Optimizing AWS Batch Workloads: Concurrent Batch Jobs Execution using Lambda, S3, and ECR
Scaling workloads seamlessly by triggering 70 batch jobs concurrently

Situation: While working on building Machine Learning models for 70 different countries (with one model dedicated to each country), we encountered the requirement to execute a specific set of post-processing tasks for each of these countries. To streamline this process and enable the concurrent triggering of 70 separate Batch jobs, each aligned with a distinct entry in a configuration file containing 70 rows, I harnessed the capabilities of AWS Batch, Lambda, S3, ECS, and ECR, effectively achieving a highly efficient workflow.
Task: The task at hand is to set up a serverless system that can concurrently and seamlessly trigger the 70 AWS Batch jobs, each of which is based on one of the rows in the configuration file. To accomplish this, it’s essential to create a well-coordinated system where a Lambda function acts as an orchestrator and AWS Batch code serves as the worker for these jobs.
Before we move onto the real action, let’s see how the AWS Batch workflows look like at high level:

AWS Batch is a container-based, fully managed service that allows you to run batch-style workloads at any scale. The following flow describes how AWS Batch runs each job
- Create a job definition that specifies how jobs are to be run, supplying an IAM role, memory and CPU requirements, and other configuration options.
- Submit jobs to a managed AWS Batch job queue, where jobs reside until they are scheduled onto a compute environment for processing.
- AWS Batch evaluates the CPU, memory, and GPU requirements of each job in the queue and scales the compute resources in a compute environment to process the jobs.
- AWS Batch scheduler places jobs in the appropriate AWS Batch compute environment for processing.
- Jobs exit with a status and write results to user-defined storage.
It’s time for Execution!
Action: To address this task, we’ll take the following actions:
- Lambda Orchestrator: We will create an AWS Lambda function designed to orchestrate the job execution.
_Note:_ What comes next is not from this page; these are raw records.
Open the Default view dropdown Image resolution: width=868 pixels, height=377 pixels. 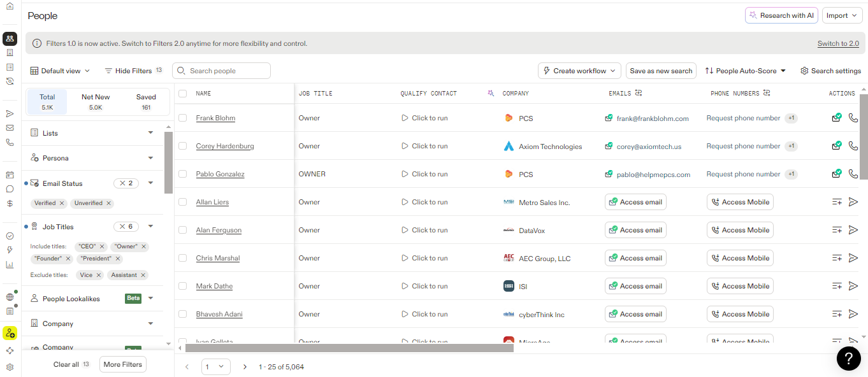click(x=60, y=71)
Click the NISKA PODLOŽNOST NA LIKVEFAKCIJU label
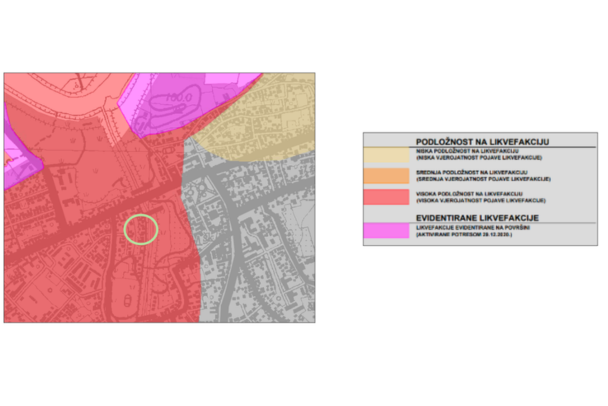This screenshot has height=406, width=608. (467, 151)
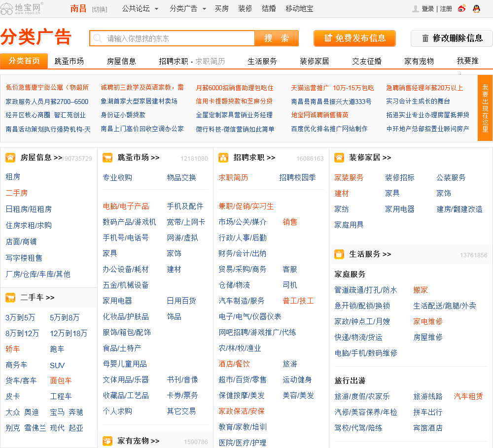This screenshot has width=493, height=448.
Task: Click the 生活服务 cup icon
Action: click(x=339, y=254)
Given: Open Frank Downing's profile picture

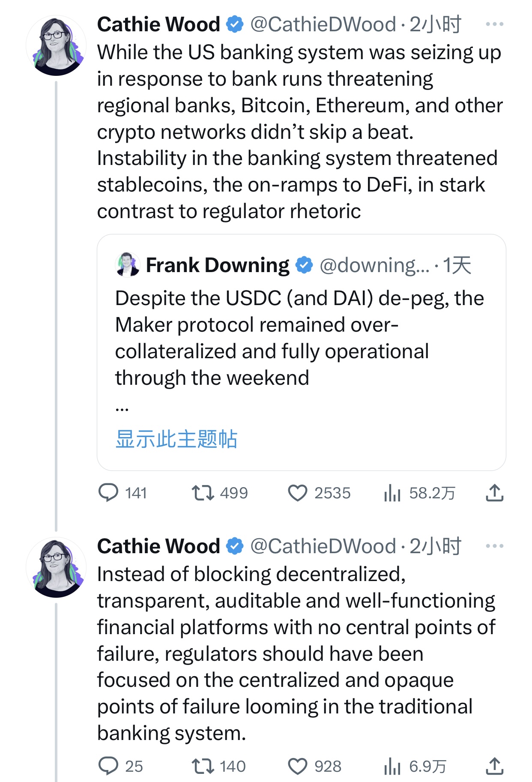Looking at the screenshot, I should (128, 265).
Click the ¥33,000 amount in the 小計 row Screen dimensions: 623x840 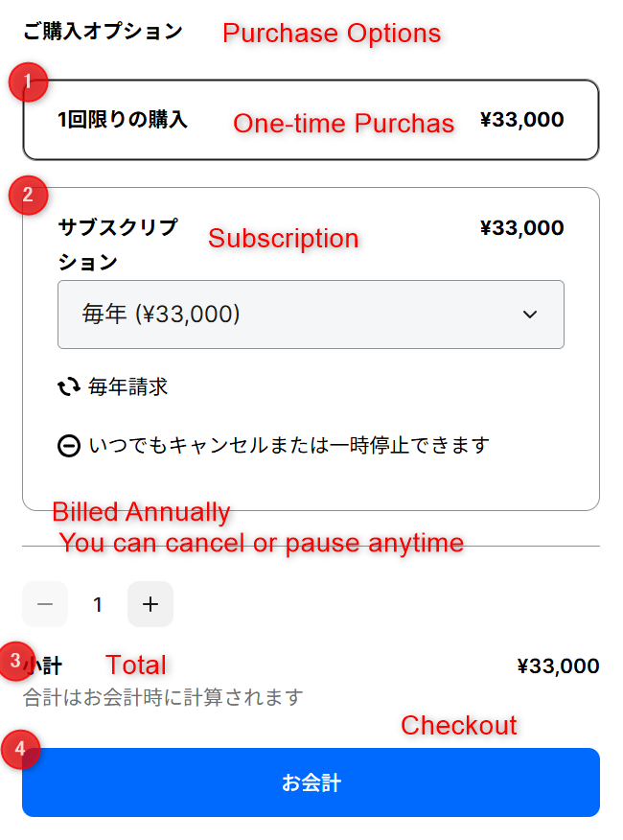coord(558,666)
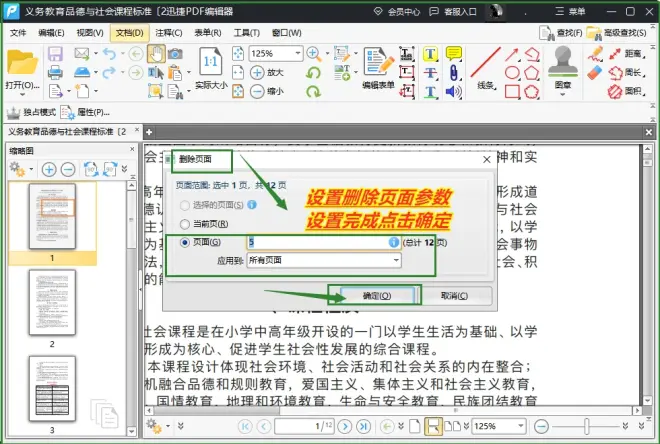This screenshot has height=444, width=660.
Task: Click the 确定 button
Action: click(x=376, y=296)
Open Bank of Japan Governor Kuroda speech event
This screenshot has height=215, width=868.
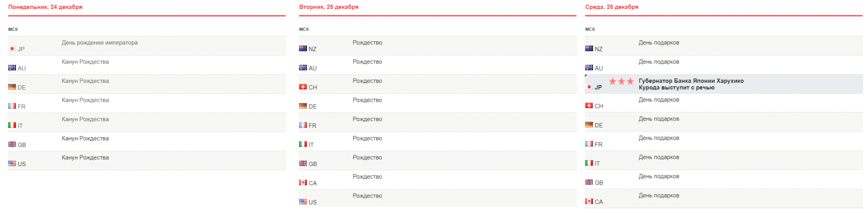[691, 84]
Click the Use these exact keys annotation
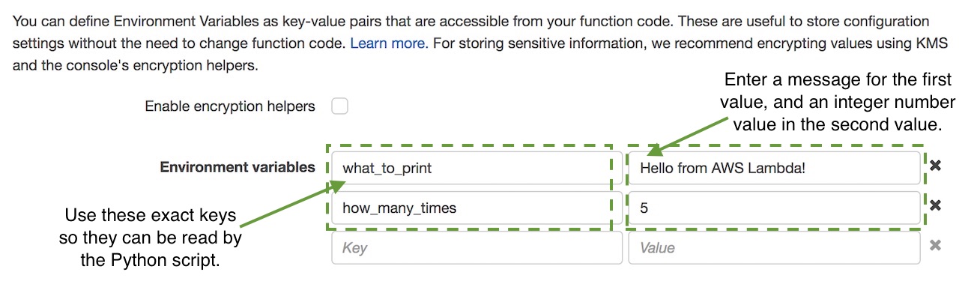 pos(151,238)
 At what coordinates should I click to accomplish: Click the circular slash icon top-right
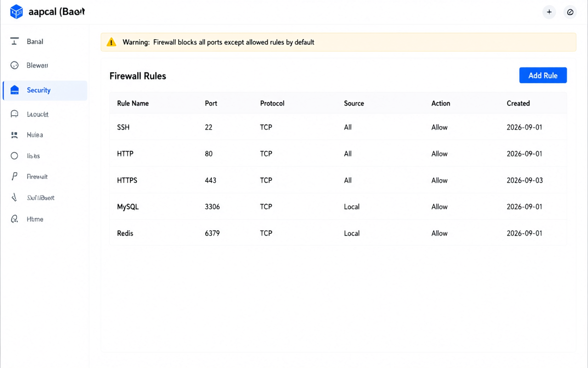[570, 12]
This Lambda function will read the configuration file as soon as it’s uploaded on S3 as a PUT event, and initiate the corresponding AWS Batch jobs concurrently based on “specific” job parameters pertaining to each country based on the config.csv file.
1.1 Configuration File: The configuration file, containing 70 distinct rows, will serve as the blueprint for the individual jobs. Each row represents a unique job to be executed by AWS Batch. Store this file in an S3 bucket or within your Lambda function itself if it’s not too large.
Below is the code that sits inside the lambda_handler function which is triggered by an S3 PUT event.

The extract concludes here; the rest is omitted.